Obtain an initial streaming DataFrame from a Parquet-format file source.

In [0]:
schema = "device STRING, ecommerce STRUCT<purchase_revenue_in_usd: DOUBLE, total_item_quantity: BIGINT, unique_items: BIGINT>, event_name STRING, event_previous_timestamp BIGINT, event_timestamp BIGINT, geo STRUCT<city: STRING, state: STRING>, items ARRAY<STRUCT<coupon: STRING, item_id: STRING, item_name: STRING, item_revenue_in_usd: DOUBLE, price_in_usd: DOUBLE, quantity: BIGINT>>, traffic_source STRING, user_first_touch_timestamp BIGINT, user_id STRING"

df = (spark
      .readStream
      .schema(schema)
      .option("maxFilesPerTrigger", 1)
      .parquet(eventsPath)
     )
df.isStreaming

Apply some transformations, producing new streaming DataFrames.

In [0]:
from pyspark.sql.functions import col, approx_count_distinct, count

emailTrafficDF = (df
                  .filter(col("traffic_source") == "email")
                  .withColumn("mobile", col("device").isin(["iOS", "Android"]))
                  .select("user_id", "event_timestamp", "mobile")
                 )
emailTrafficDF.isStreaming

### Write streaming query results

Take the final streaming DataFrame (our result table) and write it to a file sink in "append" mode.

In [0]:
checkpointPath = userhome + "/email_traffic/checkpoint"
outputPath = userhome + "/email_traffic/output"

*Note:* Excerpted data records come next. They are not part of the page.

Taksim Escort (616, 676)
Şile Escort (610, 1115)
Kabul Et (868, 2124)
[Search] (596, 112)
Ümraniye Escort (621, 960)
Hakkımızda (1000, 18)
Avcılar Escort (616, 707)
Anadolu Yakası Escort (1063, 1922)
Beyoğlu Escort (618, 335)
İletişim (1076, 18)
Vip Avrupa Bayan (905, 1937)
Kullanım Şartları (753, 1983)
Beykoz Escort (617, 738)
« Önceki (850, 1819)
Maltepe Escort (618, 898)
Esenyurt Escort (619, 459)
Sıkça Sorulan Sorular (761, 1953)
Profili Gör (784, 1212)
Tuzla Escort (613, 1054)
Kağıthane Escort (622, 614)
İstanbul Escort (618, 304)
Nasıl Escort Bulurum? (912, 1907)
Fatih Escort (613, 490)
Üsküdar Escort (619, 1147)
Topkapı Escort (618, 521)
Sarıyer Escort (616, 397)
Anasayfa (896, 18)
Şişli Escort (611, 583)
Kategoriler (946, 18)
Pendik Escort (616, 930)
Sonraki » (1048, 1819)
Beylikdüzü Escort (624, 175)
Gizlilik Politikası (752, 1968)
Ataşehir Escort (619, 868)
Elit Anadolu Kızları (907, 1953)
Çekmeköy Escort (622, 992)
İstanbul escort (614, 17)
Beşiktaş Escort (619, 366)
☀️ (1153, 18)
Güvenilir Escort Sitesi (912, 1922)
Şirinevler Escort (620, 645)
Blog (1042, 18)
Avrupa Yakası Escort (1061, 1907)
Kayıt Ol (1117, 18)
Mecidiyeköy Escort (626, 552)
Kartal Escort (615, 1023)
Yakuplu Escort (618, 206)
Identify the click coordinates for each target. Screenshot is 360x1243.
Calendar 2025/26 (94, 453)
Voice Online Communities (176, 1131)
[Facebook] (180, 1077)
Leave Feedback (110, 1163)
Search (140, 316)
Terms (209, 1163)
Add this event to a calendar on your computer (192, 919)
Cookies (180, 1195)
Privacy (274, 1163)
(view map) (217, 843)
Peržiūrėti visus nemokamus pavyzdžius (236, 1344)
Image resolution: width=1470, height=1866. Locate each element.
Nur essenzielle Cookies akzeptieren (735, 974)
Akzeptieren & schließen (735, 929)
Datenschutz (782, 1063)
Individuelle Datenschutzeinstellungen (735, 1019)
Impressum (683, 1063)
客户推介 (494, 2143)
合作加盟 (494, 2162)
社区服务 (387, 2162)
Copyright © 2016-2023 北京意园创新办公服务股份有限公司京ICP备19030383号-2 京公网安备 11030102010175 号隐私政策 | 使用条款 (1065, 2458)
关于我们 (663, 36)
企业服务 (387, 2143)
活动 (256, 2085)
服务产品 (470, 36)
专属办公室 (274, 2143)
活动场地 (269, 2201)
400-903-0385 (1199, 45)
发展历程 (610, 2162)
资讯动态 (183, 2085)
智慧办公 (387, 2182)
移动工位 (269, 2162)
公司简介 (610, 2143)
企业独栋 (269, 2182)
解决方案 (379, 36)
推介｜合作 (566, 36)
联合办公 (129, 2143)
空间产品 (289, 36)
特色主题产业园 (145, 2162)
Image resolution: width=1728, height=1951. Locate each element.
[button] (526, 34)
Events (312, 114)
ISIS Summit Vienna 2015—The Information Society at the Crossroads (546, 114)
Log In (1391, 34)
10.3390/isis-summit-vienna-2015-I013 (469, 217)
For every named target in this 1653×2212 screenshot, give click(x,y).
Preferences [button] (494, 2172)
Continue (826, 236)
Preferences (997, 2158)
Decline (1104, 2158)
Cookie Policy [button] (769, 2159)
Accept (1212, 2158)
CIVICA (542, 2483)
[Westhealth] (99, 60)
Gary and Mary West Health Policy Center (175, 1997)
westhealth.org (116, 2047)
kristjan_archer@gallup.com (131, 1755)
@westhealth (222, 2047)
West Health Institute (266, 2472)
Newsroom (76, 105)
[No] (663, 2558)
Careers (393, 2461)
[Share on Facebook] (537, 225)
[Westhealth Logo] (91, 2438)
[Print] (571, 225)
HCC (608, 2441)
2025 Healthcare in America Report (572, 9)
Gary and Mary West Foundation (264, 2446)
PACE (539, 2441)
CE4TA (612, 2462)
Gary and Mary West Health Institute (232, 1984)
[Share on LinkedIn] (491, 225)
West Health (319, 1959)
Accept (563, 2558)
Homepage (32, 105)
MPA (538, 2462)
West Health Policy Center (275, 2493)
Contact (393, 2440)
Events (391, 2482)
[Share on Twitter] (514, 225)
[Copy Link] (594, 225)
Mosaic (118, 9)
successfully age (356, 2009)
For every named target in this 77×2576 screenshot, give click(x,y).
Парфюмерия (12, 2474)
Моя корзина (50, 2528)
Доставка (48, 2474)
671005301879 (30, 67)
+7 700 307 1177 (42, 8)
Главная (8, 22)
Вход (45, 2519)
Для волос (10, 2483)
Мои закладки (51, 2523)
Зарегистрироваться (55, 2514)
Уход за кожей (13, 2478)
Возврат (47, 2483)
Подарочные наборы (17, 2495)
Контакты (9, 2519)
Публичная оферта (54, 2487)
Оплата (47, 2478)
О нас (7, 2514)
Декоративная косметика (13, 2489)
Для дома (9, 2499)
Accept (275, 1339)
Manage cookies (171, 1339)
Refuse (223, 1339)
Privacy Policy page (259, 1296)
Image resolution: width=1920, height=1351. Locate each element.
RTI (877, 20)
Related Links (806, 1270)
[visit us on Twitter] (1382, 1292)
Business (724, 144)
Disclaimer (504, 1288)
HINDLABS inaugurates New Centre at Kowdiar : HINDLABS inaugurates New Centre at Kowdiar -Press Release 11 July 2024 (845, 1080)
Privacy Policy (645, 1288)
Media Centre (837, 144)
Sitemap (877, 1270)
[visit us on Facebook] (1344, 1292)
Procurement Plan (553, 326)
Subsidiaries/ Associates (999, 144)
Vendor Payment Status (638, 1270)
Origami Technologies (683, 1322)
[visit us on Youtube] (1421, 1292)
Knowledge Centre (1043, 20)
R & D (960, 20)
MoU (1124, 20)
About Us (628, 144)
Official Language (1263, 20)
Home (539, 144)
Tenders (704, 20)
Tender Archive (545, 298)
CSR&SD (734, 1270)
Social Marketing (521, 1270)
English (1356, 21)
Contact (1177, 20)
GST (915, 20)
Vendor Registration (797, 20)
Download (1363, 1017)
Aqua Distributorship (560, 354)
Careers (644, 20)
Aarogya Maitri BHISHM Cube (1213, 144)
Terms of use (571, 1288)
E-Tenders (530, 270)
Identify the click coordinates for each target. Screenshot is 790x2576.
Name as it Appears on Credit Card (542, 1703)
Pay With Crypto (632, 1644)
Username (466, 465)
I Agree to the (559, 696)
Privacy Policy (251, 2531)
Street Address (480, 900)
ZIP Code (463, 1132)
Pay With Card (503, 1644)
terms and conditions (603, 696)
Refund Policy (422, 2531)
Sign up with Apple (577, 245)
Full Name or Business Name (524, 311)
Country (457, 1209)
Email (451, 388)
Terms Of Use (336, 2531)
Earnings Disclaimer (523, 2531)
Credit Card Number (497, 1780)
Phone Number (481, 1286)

devicesQuery = (emailTrafficDF
                .writeStream
                .outputMode("append")
                .format("parquet")
                .queryName("email_traffic")
                .trigger(processingTime="1 second")
                .option("checkpointLocation", checkpointPath)
                .start(outputPath)
               )

### Monitor streaming query

Use the streaming query "handle" to monitor and control it.

In [0]:
devicesQuery.id

In [0]:
devicesQuery.status

In [0]:
devicesQuery.lastProgress

In [0]:
devicesQuery.awaitTermination(5)

In [0]:
devicesQuery.stop()

# Coupon Sales Lab
Process and append streaming data on transactions using coupons.
1. Read data stream
2. Filter for transactions with coupons codes
3. Write streaming query results to Parquet
4. Monitor streaming query
5. Stop streaming query

##### Classes
- <a href="https://spark.apache.org/docs/latest/api/python/reference/api/pyspark.sql.streaming.DataStreamReader.html#pyspark.sql.streaming.DataStreamReader" target="_blank">DataStreamReader</a>
- <a href="https://spark.apache.org/docs/latest/api/python/reference/api/pyspark.sql.streaming.DataStreamWriter.html#pyspark.sql.streaming.DataStreamWriter" target="_blank">DataStreamWriter</a>
- <a href="https://spark.apache.org/docs/latest/api/python/reference/api/pyspark.sql.streaming.StreamingQuery.html#pyspark.sql.streaming.StreamingQuery" target="_blank">StreamingQuery</a>

### 1. Read data stream
- Use the schema stored in **`schema`**
- Set to process 1 file per trigger
- Read from Parquet files in the source directory specified by **`salesPath`**

Assign the resulting DataFrame to **`df`**.

In [0]:
schema = "order_id BIGINT, email STRING, transaction_timestamp BIGINT, total_item_quantity BIGINT, purchase_revenue_in_usd DOUBLE, unique_items BIGINT, items ARRAY<STRUCT<coupon: STRING, item_id: STRING, item_name: STRING, item_revenue_in_usd: DOUBLE, price_in_usd: DOUBLE, quantity: BIGINT>>"

In [0]:
# ANSWER
df = (spark
      .readStream
      .schema(schema)
      .option("maxFilesPerTrigger", 1)
      .parquet(salesPath)
     )

**CHECK YOUR WORK**

In [0]:
assert df.isStreaming
assert df.columns == ["order_id", "email", "transaction_timestamp", "total_item_quantity", "purchase_revenue_in_usd", "unique_items", "items"]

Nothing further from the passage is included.